Wetterstrom’s paper The Complementarity of Tags and LCSH – A Tagging Experiment and Investigation into Added Value in a New Zealand Library Context (2009), used a similar coding methodology to this study in order to investigate whether incorporation of folksonomic systems into library catalogues can add value to controlled vocabularies. Wetterstrom was particularly interested in whether tags can add value to controlled vocabularies to New Zealand library patrons by better reflecting regional terms. The study asked 20 volunteers to tag a selection of books. The tags were then coded in comparison to the Library of Congress Subject Headings for the same books based on whether they were a match, a partial match or did not appear in the subject headings. Wetterstrom discovered that 75% of tags were not a match to a Library of Congress Subject heading and therefore complemented library catalogues by introducing new terms. Wetterstrom also found that the majority of non-
matching tags were either the result of popular language which made up 21.63% or indicated a
different point of view through a related term (19.29%). In terms of specificity Wetterstrom found that 14.16% were broader than the Library of Congress Subject Headings while 19.62% were narrower.

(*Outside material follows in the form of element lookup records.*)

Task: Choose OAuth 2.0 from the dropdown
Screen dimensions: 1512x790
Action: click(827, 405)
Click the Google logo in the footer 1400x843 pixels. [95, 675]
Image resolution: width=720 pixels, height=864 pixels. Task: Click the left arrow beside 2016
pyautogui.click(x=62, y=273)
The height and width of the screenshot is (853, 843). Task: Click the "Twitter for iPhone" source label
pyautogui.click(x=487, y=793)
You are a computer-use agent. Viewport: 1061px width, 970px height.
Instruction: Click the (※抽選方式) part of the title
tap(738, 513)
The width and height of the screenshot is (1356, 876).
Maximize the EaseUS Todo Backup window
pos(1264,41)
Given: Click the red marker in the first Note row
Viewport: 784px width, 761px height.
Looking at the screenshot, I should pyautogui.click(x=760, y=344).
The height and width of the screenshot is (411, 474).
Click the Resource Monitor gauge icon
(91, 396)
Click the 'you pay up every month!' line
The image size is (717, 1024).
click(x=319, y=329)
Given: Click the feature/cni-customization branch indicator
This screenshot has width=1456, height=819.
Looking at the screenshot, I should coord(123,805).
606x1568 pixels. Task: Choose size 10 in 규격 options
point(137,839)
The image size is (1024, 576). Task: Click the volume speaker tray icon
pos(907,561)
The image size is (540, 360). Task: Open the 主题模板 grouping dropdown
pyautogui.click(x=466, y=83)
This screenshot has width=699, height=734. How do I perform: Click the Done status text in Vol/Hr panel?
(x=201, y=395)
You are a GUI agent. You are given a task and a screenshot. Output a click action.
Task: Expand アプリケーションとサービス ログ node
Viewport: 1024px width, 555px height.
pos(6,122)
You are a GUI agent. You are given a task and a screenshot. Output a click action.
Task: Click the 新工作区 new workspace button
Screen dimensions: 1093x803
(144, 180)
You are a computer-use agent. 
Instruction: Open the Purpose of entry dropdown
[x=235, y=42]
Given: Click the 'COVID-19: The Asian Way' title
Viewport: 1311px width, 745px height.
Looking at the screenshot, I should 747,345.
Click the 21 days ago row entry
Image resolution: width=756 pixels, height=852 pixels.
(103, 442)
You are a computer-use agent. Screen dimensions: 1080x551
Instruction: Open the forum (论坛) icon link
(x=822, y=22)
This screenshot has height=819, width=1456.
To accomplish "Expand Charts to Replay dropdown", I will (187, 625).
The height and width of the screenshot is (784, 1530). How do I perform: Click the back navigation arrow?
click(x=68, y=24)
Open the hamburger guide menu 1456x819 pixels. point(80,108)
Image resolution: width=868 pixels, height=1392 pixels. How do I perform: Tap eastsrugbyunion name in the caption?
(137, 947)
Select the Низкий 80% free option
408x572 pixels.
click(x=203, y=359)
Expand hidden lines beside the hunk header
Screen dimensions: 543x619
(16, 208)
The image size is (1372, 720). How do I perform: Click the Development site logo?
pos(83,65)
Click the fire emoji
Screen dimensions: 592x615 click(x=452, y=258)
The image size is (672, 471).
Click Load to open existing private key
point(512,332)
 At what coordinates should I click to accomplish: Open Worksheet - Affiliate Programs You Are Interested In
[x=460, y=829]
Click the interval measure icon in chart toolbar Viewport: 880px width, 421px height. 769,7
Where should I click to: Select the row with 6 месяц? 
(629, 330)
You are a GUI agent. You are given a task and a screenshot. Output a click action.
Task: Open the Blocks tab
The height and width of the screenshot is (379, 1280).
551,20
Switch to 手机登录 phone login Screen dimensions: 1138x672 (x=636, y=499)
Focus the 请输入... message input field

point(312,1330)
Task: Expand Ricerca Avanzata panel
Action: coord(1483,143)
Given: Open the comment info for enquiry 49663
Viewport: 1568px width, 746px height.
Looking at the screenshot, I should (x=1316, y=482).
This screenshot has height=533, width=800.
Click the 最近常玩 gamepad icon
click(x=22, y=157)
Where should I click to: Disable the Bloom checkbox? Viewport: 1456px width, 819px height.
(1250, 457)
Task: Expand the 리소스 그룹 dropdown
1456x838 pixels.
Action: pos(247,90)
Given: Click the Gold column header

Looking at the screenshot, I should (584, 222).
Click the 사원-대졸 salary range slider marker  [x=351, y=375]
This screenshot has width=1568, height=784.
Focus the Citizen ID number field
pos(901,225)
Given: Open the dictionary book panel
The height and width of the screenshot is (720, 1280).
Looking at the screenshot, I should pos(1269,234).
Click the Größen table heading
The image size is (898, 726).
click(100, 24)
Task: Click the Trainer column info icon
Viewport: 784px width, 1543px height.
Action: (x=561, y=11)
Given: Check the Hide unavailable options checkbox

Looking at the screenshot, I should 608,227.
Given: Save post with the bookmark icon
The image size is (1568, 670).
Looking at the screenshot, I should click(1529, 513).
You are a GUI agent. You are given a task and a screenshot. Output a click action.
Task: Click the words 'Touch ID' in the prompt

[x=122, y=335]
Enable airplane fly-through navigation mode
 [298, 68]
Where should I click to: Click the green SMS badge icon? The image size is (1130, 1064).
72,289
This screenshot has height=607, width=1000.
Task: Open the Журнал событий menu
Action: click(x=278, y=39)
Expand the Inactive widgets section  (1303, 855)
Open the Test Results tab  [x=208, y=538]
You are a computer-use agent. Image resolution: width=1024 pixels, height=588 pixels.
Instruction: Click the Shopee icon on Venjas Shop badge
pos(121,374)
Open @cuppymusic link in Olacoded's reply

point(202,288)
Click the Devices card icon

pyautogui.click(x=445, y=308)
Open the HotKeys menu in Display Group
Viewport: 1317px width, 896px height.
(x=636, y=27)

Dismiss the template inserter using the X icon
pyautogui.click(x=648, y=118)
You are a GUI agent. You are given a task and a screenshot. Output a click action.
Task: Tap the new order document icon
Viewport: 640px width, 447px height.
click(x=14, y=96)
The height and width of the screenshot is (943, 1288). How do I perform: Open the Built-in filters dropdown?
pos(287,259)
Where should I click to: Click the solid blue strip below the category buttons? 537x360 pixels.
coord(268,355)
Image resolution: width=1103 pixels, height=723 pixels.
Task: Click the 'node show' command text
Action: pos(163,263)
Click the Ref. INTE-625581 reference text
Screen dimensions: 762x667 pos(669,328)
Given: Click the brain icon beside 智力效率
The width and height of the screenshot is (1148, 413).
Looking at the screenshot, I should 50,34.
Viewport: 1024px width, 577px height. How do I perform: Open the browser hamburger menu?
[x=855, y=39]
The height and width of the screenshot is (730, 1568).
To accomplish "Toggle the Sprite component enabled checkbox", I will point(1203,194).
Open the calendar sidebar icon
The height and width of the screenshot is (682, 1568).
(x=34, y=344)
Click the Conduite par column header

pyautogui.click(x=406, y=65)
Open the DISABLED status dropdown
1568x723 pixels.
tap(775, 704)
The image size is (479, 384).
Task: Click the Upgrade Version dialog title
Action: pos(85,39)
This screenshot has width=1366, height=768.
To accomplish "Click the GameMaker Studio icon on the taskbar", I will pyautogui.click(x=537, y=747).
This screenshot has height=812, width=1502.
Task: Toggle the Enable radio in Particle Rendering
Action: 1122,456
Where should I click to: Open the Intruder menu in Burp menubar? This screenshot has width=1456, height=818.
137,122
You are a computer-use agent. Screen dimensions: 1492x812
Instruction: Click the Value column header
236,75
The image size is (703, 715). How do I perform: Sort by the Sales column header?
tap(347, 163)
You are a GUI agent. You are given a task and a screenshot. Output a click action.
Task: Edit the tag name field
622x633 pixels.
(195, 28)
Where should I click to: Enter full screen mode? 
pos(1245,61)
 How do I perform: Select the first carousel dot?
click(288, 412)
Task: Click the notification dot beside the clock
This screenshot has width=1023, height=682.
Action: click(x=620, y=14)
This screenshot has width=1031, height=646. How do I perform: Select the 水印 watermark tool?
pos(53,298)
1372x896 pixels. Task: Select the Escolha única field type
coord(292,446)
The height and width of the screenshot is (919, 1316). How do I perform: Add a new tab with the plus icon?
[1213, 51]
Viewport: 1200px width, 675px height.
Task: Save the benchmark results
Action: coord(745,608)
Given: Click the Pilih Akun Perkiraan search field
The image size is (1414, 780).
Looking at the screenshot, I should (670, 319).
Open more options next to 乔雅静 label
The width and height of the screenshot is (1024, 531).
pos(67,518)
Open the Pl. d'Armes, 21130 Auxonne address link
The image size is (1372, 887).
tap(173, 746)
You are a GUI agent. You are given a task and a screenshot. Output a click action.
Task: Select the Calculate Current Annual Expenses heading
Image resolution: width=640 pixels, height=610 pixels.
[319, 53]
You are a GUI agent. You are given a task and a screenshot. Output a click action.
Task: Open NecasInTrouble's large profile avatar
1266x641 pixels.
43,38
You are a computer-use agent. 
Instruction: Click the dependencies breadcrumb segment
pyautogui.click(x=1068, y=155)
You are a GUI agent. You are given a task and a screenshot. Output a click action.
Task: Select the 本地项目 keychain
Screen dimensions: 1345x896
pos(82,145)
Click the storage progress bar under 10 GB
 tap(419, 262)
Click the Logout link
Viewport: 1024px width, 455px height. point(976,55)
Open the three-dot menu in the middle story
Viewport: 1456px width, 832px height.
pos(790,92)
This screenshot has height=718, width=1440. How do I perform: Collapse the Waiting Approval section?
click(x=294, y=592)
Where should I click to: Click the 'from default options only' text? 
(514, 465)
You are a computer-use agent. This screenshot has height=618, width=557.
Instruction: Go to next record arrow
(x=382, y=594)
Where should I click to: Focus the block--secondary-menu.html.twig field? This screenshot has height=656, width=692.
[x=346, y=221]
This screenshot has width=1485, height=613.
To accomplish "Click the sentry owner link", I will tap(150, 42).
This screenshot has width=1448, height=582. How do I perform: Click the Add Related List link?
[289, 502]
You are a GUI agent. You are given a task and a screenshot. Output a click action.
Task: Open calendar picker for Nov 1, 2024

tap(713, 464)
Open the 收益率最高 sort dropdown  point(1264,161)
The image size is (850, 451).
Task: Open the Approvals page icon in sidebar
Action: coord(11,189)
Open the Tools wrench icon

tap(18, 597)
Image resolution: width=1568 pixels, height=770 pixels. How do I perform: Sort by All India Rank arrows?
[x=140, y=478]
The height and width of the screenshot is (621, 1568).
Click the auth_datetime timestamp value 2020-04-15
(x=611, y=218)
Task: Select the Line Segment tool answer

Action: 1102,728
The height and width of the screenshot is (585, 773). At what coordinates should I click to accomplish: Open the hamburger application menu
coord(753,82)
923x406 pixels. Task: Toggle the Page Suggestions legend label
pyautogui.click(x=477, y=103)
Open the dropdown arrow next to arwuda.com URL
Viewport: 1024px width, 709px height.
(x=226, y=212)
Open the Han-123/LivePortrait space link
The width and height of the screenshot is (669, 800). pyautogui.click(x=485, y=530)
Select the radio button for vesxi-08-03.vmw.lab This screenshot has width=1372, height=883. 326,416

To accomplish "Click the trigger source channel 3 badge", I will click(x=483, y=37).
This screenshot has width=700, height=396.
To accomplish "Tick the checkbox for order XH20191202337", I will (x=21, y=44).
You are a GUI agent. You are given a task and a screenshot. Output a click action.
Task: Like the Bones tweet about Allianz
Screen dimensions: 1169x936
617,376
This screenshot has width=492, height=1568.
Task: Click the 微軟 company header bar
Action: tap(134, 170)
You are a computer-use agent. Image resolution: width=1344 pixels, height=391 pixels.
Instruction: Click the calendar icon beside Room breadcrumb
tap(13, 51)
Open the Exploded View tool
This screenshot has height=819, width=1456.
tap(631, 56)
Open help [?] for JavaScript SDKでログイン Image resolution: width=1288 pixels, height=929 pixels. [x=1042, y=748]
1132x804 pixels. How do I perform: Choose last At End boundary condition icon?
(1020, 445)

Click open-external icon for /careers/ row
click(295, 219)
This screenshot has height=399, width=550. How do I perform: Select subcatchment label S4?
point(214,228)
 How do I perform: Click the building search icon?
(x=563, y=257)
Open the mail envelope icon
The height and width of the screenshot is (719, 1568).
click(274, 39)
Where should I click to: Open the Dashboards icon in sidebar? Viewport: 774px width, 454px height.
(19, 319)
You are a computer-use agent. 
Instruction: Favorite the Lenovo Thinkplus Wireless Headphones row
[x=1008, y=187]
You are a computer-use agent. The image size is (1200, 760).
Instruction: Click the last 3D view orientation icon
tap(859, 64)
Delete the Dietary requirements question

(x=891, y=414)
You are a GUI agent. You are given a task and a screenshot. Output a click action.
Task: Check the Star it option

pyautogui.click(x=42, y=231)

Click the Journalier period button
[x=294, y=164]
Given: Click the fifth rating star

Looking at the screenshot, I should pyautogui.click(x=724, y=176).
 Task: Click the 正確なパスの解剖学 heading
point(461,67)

Rolla (2009) similarly performed a comparative analysis of tagging and Library of Congress Subject Headings this time using tags drawn from LibraryThing. Rolla found that 75% of tags on LibraryThing were describing the same broad concept as a Library of Congress Subject Heading however they used terminology not found in the subject headings. Rolla found that specificity ranged from very broad subject terms to narrow terms which drew out very specific topics which were not necessarily representative of the overall subject matter of the book.

Alenka Sauperl (2010) also performed a comparative study between a controlled vocabulary and tags this time looking at the UDC (Universal Decimal Classification). Because of the wide scope of the UDC, tags were not limited to those applied to bibliographic resources. Instead tags were drawn from Amazon, LibraryThing, Delicious and 43 Things. Tags were collected from each website and then categorised through a process of content analysis. The study showed that 90% of tags in delicious and 91% of tags in 43 Things represented concepts that could be expressed through the UDC. In contrast only 79% of tags in LibraryThing and 63% of tags on Amazon were a match. Under closer examination the study discovered that names were the most common category of tag on LibraryThing followed by topic and genre which were also represented in the UDC. Categories of tag which were not to be found in the UDC constituted 24% and included awards, series information, edition, evaluation, experience action, occasion and purpose, availability and related work. In contrast to Wetterstrom, Sauperl argues that folksonomies offer little value to the description of bibliographic information as very few of the concepts found in tags on LibraryThing were a match to UDC terms.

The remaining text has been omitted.